### Selected passage ###

However, the new geopolitical situation created by the Cold War was to change Spain’s destiny. Given the country’s strategic location at the mouth of the Mediterranean and Franco’s vehement anti-Communism, the US saw Spain as a new key ally. In 1953, this new relationship was cemented in the Madrid Pact. The economic policy of autarky was abandoned in the late 1950s, as widespread change was adopted, and technocrats were given positions of power.

The Military Context at Home

Throughout Franco’s dictatorship, the military held great influence and power. In the 1940s and early 1950s, Spain maintained a large if badly equipped army. Many of its armored vehicles were of pre-Second World War vintage. In 1942, there were 144 Panzer Is and CV33/35s and 139 T-26s, in addition to around 150 armored cars, including Soviet BA-6s and former Republican Blindados tipo ZIS and Blindados modelo B.C.. In 1943, Spain’s partner, Germany, had supplied 20 Panzer IV Ausf.H medium tanks and 10 Stug III Ausf.G assault guns alongside aircraft, ammunition, artillery, and replacement parts.

Since 1932, Spanish cavalry units had been equipped with armored vehicles. Twelve Bilbao Modelo 1932s were assigned to the Grupo de Autoametralladoras Cañón [Eng. Cannon-Armed Self-Propelled Machine Gun Vehicle Group], a cavalry unit.

###

» Short exercise A
In the passage on Spain's military under Franco, shorten the paragraph beginning "Throughout Franco's dictatorship" into a bulleted list that keeps its main facts.
» Short exercise B
Write the next part of the passage on Spain's military under Franco, continuing from its final sentence.

### Information provided ###

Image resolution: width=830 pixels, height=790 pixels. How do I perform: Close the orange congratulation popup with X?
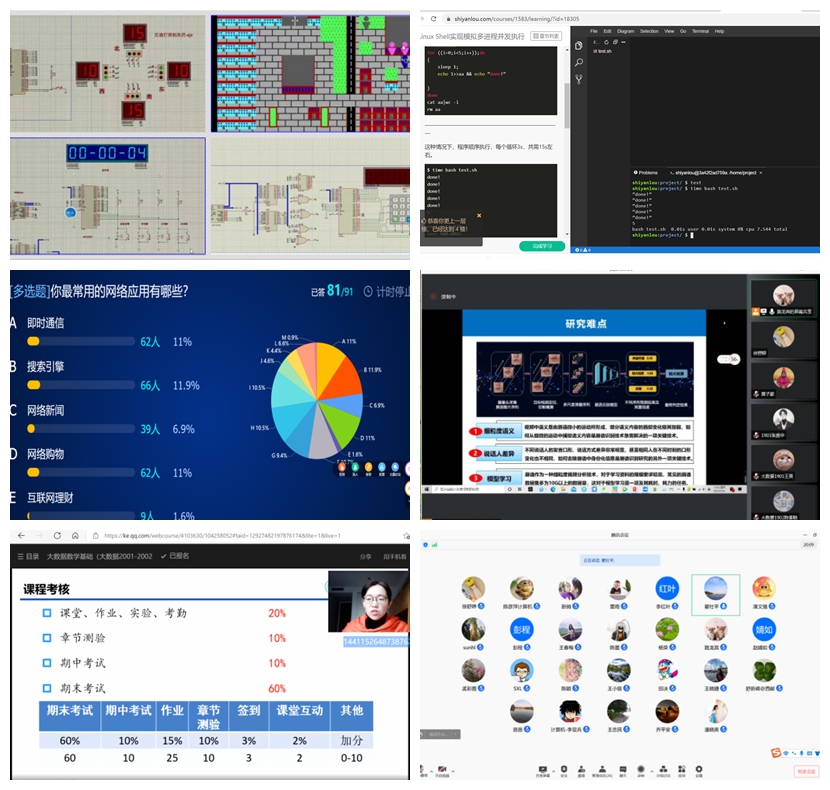479,215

###

» Output A
- The military held great influence and power throughout Franco's dictatorship.
- In the 1940s and early 1950s, Spain kept a large but poorly equipped army, with many armored vehicles dating from before the Second World War.
- In 1942 it had 144 Panzer Is and CV33/35s, 139 T-26s, and about 150 armored cars. These included Soviet BA-6s and former Republican Blindados tipo ZIS and Blindados modelo B.C.
- In 1943, Germany supplied 20 Panzer IV Ausf.H medium tanks and 10 Stug III Ausf.G assault guns, plus aircraft, ammunition, artillery, and replacement parts.

» Output B
During the Spanish Civil War, the victorious rebel side aggregated its captured Soviet BA-6s and Republican Blindados tipo ZIS and Blindados modelo B.C. into the Escuadrones de Autoametralladoras-cañón [Eng. Cannon-Armed Self-Propelled Machine Gun Vehicle Squadrons] in the south of the country.

A group of Blindados tipo ZIS during a military parade in post-Spanish Civil War Spain – source: Defensa

Of these three types of armored cars, approximately 150 survived the war and they continued to serve the role of reconnaissance vehicles in cavalry regiments afterwards. But, as the years passed, they became increasingly outdated and their numbers dwindled as spare parts became sparse. This was a general occurrence for the Spanish armored arsenal in the 1940s. However, geopolitics would step in to help Spain modernize.

Spain successfully managed to overhaul its armed forces with the large influx of US vehicles that had arrived as a result of the Madrid Pact and other agreements. Between 1953 and 1970, Spain received: 31 M24 Chaffees, 42 M4 High-Speed Tractors, 84 M5 High-Speed Tractors, 24 M74 Armored Recovery Vehicles, over 166 M-series half-tracks, 411 M47s, 12 M44s, 28 M37s, 72 M41 Walker Bulldogs, 6 M52s, 16 LVT-4s, 54 M48s, 171 M113-based vehicles, 5 M56s, and 18 M578s.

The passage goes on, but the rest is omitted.